The first concern is how to establish the list of characteristics, such that a large number of individuals can usefully be included in the analysis while still being specific enough for the results to show something. We began by assembling a set of characteristics, each sufficiently broad to avoid cherry-picking but together holding some relevance for our geo-temporal target. Three criteria informed this decision: the likelihood that such information would actually have been recorded in Wikidata; that the category would be likely to yield a yes/no answer; and that the characteristics would have an intuitive general link to the Dutch Republic, such as having the Dutch language. For practical purposes, the list was capped at 10 characteristics. Far fewer would be unlikely to show any great patterns in the data, and far more would likely individuate the data too much. Our 10 characteristics were:

The first eight categories are basic biographical data suggesting Dutch links or academic connections. The last two are a measure of whether their presence has been deemed important to historiography of the Dutch Republic in two major modern databases. Digitale Bibliotheek voor de Nederlandse Letteren collects historical texts and biographies of importance to Dutch linguistic, literary, and cultural history, covering the entire history of the Dutch language.17 Het Biographisch Portaal van Nederland has a dataset of 80,632 notable figures in Dutch history and is hosted by the KNAW-Institute.18

Over the 10 characteristics, the 2,392 individuals generated 3,511 positive entries in total. Figure 6 shows the total number of individuals holding a total of characteristics (0 to 10, in any combination). No single person had all 10 characteristics, and 718 had none. Figure 6 also shows for each of the characteristics how many individuals had a positive record (e.g., 1100 fit category 7 and have been noted as a linguist and/or philologist etc; 488 are listed as having Latin, category 4).

A very simple observation from these numbers is that there is great variety between the members of the dataset and that no one characteristic could usefully define the group alone. This is to be expected given the complex nature of the Republic of Letters and does fit with our expectations.

This section presents a series of methods that apply the family resemblance approach, each making it possible to view the data in a different revealing way. They reflect a set of interlinked attempts to represent the Dutch corner of the Republic of Letters, creating a background against which individuals and their communities come to make sense. This is especially valuable in the case of lesser-known individuals, whose connections may not be so well understood, and for attempting to establish something of the character of the Republic of Letters from the ground up, rather than starting with the most prominent names and events.

First we ranked and grouped our individuals based on how many of the 10 characteristics they possessed (see Table 1). As noted, no one person held all 10 characteristics; 1 person has 9, and 12 have 8 characteristics. Intuitively, persons with a higher score, or higher number of characteristics, are likely to be more deeply embedded in the various mechanisms that allowed the community to operate and might be called the “core” group, with persons holding fewer characteristics fanning out around them. This ranking is not designed to suggest that some individuals are “more” Republic of Letters than others, but merely a way to make sense of the results.

- _Tasks to perform_
a. Sum up the Republic of Letters passage in two sentences.
b. Name the three criteria that the Republic of Letters passage says guided the choice of characteristics.
c. Transcribe the part of the Republic of Letters passage between "Over the 10" and "Latin, category 4).", inclusive.
Use only the Republic of Letters passage as your source.

- _Data lines_
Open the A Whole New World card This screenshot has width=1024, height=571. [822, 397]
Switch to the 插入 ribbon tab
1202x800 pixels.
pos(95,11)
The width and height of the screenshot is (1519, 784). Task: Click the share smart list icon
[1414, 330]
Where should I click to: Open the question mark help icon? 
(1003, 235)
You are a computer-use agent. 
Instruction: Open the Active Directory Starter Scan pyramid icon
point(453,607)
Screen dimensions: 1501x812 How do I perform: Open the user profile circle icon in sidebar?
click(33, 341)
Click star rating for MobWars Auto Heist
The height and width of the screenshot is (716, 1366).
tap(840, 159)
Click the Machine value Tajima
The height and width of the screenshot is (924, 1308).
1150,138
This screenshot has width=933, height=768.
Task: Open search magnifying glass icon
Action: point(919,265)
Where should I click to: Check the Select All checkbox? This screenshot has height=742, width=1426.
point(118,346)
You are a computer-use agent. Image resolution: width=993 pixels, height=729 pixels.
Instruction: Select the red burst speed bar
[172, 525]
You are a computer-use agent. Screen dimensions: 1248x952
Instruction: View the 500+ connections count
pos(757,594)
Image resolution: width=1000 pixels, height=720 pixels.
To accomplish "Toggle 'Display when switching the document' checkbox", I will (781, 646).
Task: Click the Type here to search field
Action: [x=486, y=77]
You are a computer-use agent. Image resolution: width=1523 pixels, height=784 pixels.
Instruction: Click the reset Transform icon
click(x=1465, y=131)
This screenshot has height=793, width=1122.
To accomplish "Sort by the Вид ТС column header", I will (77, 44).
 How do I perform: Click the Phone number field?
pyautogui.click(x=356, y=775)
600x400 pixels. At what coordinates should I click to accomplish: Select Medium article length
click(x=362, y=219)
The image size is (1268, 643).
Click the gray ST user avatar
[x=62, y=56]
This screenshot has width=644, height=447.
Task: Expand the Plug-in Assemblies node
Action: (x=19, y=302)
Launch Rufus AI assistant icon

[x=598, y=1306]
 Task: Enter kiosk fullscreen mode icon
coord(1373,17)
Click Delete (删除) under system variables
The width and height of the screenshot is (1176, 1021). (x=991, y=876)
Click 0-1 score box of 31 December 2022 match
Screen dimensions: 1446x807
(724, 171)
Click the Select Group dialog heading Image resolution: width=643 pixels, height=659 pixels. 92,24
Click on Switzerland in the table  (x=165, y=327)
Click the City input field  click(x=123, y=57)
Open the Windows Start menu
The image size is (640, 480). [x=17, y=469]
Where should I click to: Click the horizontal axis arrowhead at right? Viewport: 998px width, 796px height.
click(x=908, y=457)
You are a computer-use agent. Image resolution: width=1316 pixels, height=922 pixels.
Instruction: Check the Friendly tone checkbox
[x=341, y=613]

- _Expected answers_
a. The authors picked 10 broad yes/no characteristics that were likely to be recorded in Wikidata and linked to the Dutch Republic. The 2,392 individuals produced 3,511 positive entries, with no one holding all 10 and 718 holding none, and the authors ranked and grouped people by how many characteristics they had without meaning to suggest that some were "more" Republic of Letters than others.

b.
- The likelihood that such information would actually have been recorded in Wikidata
- That the category would be likely to yield a yes/no answer
- That the characteristics would have an intuitive general link to the Dutch Republic, such as having the Dutch language

c.
Over the 10 characteristics, the 2,392 individuals generated 3,511 positive entries in total. Figure 6 shows the total number of individuals holding a total of characteristics (0 to 10, in any combination). No single person had all 10 characteristics, and 718 had none. Figure 6 also shows for each of the characteristics how many individuals had a positive record (e.g., 1100 fit category 7 and have been noted as a linguist and/or philologist etc; 488 are listed as having Latin, category 4).